Are Newspapers Outsourcing Core Features to Foursquare?

Megan Garber from the Nieman Journalism Lab explains in details how the Wall Street Journal uses Foursquare to offer geo-localized news:

[The Wall Street Journal] has also been making regular use of the Tips function of Foursquare, which allows users to send short, location based updates — including links — to their followers. The posts range from the food-recommendation stuff that’s a common component of Tips (“@Tournesol: The distinctively French brunches here feature croques madames and monsieurs and steak frites. After dining, check out the Manhattan skyline in Gantry State Park”) to more serious, newsy fare

via Location, location, etc: What does the WSJ’s Foursquare check-in say about the future of location in news? » Nieman Journalism Lab.

What it means: That’s a very nice implementation of geolocalized content within Foursquare. You can see more examples in the article. After reading it, something was bothering me (the same way the Facebook “Like” button bugged me) and I finally figured it out. I left the following comment in the Nieman blog: “what Foursquare is doing, newspapers could do themselves. It’s all about structured data. Most newspaper organizations have structured their content on topics/keywords/subjects but they forgot to structure it on geographical information (places, businesses, points-of-interest, neighborhoods, etc.). As soon as you have this 3D view of your content (vertical + local), you can syndicate it in a multitude of ways.”

We live in a fragmented/atomized Web now. We have atomized content, business models, functionalities, APIs. The smart internet companies are atomizing both content AND features/functionalities.  They become both media companies and technology providers. Their end goal is becoming a media. They use their technology to reach their end goal. That’s a very smart strategy. As a potential partner of these smart internet startups, you need to ask yourself if these functionalities are core business to you or not. If they are, DO NOT OUTSOURCE THEM to another media company! Do partner for content distribution though.

The Web is becoming more and more local. Newspapers should own the expertise of geo-localizing their content, displaying it that way within their mobile apps (or Web site) and then syndicating it to partners like Foursquare. It’s core business.


5 thoughts on “Are Newspapers Outsourcing Core Features to Foursquare?

  1. Hear hear Seb! Well said. Newspapers have always been a permission-based local medium.

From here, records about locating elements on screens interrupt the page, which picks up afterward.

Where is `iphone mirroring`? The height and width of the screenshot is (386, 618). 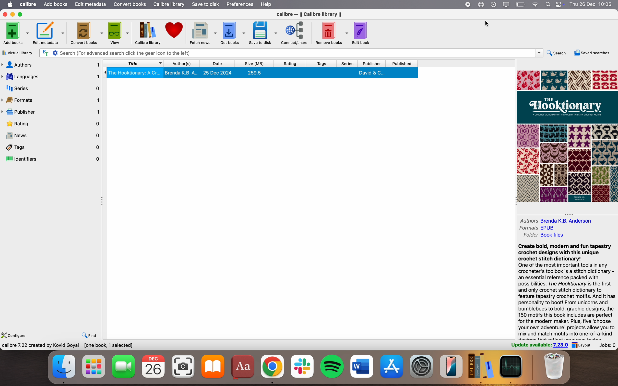 iphone mirroring is located at coordinates (451, 366).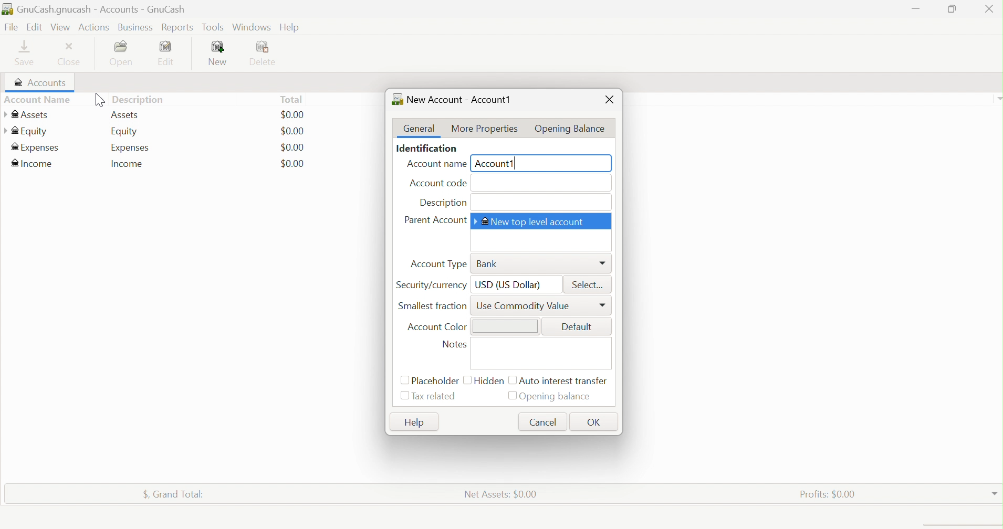 The width and height of the screenshot is (1003, 529). Describe the element at coordinates (266, 54) in the screenshot. I see `Delete` at that location.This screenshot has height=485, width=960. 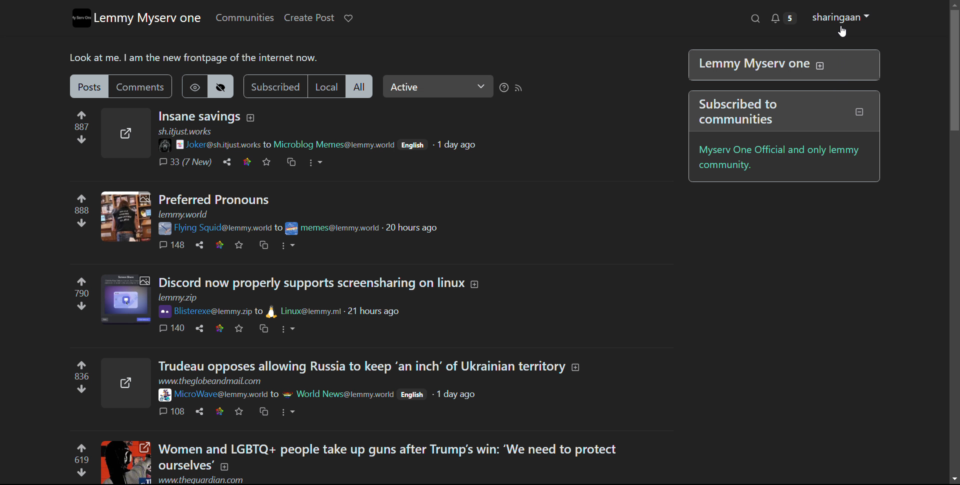 I want to click on ourselves, so click(x=184, y=468).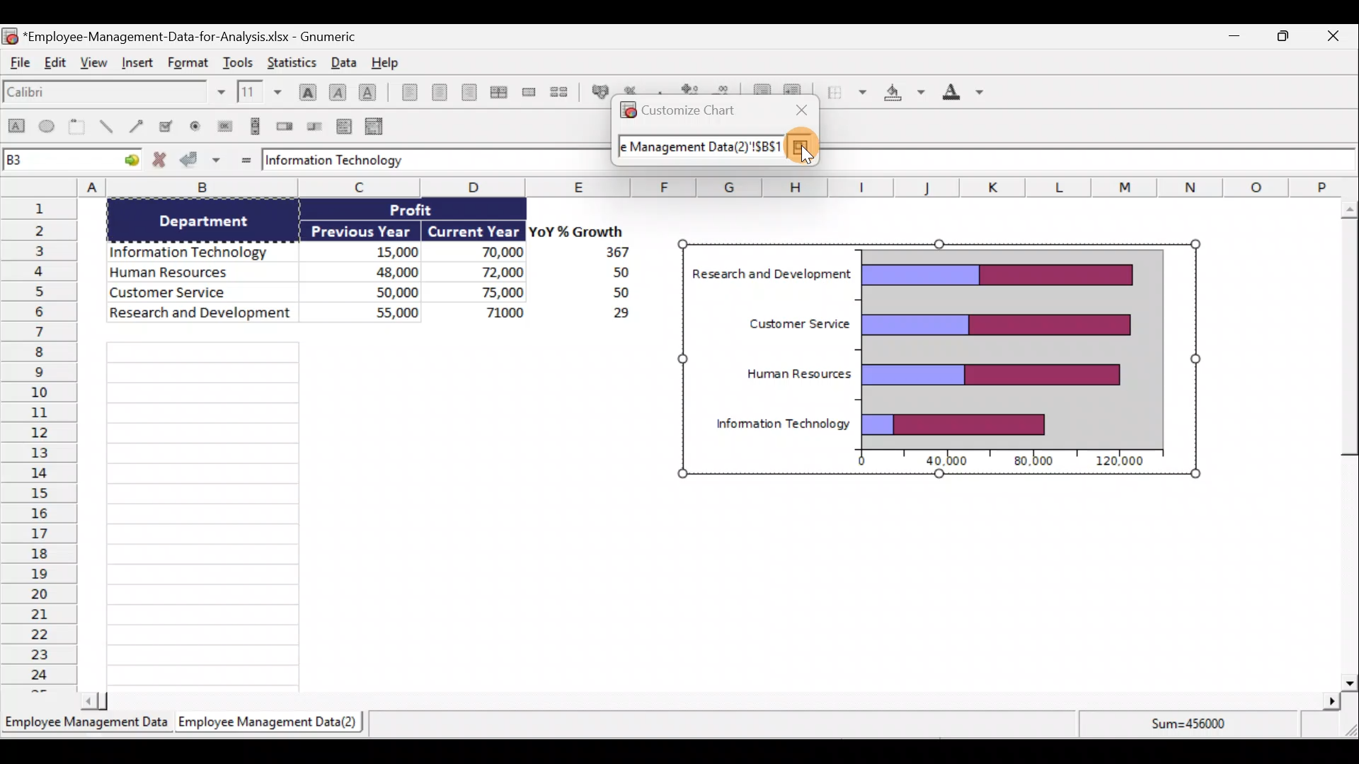  Describe the element at coordinates (797, 90) in the screenshot. I see `Increase indent and align contents to the right` at that location.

Maybe this is why the small local papers seem to be doing better than the bigger nationals.

  2. Hey, Sebastien. Thanks for thinking this through. I’m involved with the Journal’s Foursquare implementation and agree with you completely. This is definitely something we could do with our own mobile apps and push to other social networks like Twitter that also have geolocation features. We’re doing it with Foursquare now as an experiment and because that’s the tool most readily available to us. But we’re also adding location-based structure to our New York articles on the backend so we’re ready to make use of that data on any platform where it makes sense.

  3. Um, no, not necessarily. You’re getting giddy here, thinking the mediuma is the message.

    Newspapers never bought factories and assembled delivery trucks to deliver newspapers — other companies make those trucks — and sometimes even delivery itself is outsourced, the trucks aren’t necessarily owned by the newspaper.

    So there’s no reason why an online news company has to go into the geolocation biz if FourSquare is already in that biz and they can be accessed.

    It would be a terrible shame if some of these news companies, already struggling, indulged in investing in various fads like “checking in” only to discover that it will fade.

  4. @Zach Bravo! In that light, your strategy makes complete sense. Learn, build quickly, iterate.

    @Prokofy I said media companies shouldn’t outsource core business functionalities to competing media. In this specific case, I’m talking about the geo-structuring of news information/data. I still think newspapers should partner with Foursquare to distribute their content (i.e. make their content available to new readers or current readers in a different context). For me, Foursquare is much more than just “check-ins” given that this is already a commodity (see ). If they execute properly, they could have a very nice geo-social network that includes merchants and consumers in the same ecosystem.